Él llevaba el aire; el
aire lo llevaba.
Poco a poco distinguió una
cadena de montañas extendida en el horizonte. Advirtió cómo el bosque bajo sus
garras daba paso a una inmensidad de desiertos de piedra y colinas. Creyó que
sus fuerzas aumentaban pues se acercaba a los cóndor.
Eran ellos quienes iban
más lento.
Entre montañas se reveló
un volcán que exhalaba una espiral de humo. Los cóndor bordearon la superficie
y se arrojaron adentro. Él los imitó, y al ingresar, la luz de lava lo
encegueció. Se sintió asfixiado por el calor y el aire de granito, y perdió
equilibrio. Se arrepintió e intentó regresar pero no podía sin viento. Comenzó
a caer hacia el fuego, y en uno de sus intentos por regresar fue a dar dentro
del humo. Cerró los ojos resignado a la muerte.

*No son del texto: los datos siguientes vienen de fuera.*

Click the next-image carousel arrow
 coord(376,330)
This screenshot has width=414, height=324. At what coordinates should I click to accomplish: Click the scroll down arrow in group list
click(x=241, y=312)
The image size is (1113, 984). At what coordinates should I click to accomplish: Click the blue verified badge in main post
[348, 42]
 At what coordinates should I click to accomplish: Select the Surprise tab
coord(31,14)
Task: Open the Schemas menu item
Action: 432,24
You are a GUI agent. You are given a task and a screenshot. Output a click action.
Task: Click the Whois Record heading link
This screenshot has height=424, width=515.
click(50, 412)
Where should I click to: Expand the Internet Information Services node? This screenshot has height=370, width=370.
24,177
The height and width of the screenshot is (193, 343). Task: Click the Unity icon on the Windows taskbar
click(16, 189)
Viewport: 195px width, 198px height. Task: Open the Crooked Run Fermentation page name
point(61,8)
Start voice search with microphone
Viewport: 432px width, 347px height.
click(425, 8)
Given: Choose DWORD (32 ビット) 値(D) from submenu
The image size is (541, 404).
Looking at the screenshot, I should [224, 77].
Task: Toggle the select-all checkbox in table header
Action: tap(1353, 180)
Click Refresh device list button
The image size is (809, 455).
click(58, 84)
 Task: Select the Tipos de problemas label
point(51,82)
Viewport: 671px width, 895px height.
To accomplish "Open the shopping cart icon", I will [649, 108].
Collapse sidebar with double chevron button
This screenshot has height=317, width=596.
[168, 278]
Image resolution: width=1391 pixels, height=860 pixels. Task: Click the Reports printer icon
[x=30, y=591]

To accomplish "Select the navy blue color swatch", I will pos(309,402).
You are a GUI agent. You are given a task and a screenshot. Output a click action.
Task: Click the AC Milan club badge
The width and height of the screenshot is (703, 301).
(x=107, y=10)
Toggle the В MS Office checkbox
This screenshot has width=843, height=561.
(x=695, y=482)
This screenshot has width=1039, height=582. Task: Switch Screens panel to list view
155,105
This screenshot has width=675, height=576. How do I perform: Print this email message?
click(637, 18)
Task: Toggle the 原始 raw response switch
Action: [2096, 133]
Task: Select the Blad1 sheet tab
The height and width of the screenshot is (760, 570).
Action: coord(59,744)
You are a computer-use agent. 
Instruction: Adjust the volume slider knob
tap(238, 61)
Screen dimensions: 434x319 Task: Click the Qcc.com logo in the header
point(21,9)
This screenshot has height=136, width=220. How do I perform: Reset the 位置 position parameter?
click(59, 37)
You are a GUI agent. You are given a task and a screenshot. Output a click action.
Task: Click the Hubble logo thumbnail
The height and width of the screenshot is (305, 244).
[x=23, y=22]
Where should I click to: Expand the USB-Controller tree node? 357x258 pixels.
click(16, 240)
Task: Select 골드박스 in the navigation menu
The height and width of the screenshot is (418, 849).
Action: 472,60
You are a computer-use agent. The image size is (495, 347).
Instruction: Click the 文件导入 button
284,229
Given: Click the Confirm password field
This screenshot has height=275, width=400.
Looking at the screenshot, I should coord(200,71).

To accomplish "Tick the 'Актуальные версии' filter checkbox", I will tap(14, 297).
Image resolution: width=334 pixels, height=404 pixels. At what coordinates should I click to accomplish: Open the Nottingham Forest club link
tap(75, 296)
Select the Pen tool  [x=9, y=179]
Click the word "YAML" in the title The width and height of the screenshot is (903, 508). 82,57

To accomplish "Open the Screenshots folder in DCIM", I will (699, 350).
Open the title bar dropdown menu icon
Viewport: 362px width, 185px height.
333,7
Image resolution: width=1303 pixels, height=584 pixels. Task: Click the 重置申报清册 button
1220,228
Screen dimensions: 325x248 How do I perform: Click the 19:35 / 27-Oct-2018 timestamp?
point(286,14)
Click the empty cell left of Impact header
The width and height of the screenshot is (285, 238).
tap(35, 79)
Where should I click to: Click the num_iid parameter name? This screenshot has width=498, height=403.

Y nada. Volvió a abrirlos.
Caía por un túnel de girones de humo. De la capa densa brotaron pequeñas luces
blancas; dos, cuatro, siete y más. Todas destellaban y creía ver señales, como
si hablaran. La oscuridad de humo se hizo completa, y cuando se dio cuenta ya
no caía.
Volaba por una noche de
estrellas.
El silencio de la
eternidad lo tranquilizó y continuó adelante. Quiso saber cómo y por qué, y
sintió de su nuca salir dos ojos; supo hacia y de dónde. Una de las estrellas
tras él parpadeó con mayor intensidad, y el comprendió el llamado. Bajó el
vuelo y supo cómo pisar en la oscuridad. Caminó, y percibió que a cada paso sus
plumas se replegaban, sus garras se alargaban y su cresta se fundía en la
frente. Su espalda se enderezaba. Al llegar delante de la estrella era él mismo
de nuevo, desnudo y libre.
Estaba a sus pies, pequeña
y frágil. La tocó con la punta del pie. La luz quedó prendida a su piel y se
movió al centro de su planta. Desde ahí explotó como ráfaga de luz por su
cuerpo y sintió el vigor fluir, recargándolo con una energía desbordante. De
sus pies surgió un grupo de ramas luminosas que se trenzó ante él formando un
hombre alto.
Él y el hombre de luz se
miraron en un instante eterno.
Las ramas entre ellos se
cortaron y ambos se fueron alejando. Él corrió para alcanzarlo pero el hombre
no estaba delante.
Estaba arriba, y él estaba
cayendo.
Despertó.
Miguel iba sentado en un
bus. Su madre dormía en el asiento del lado.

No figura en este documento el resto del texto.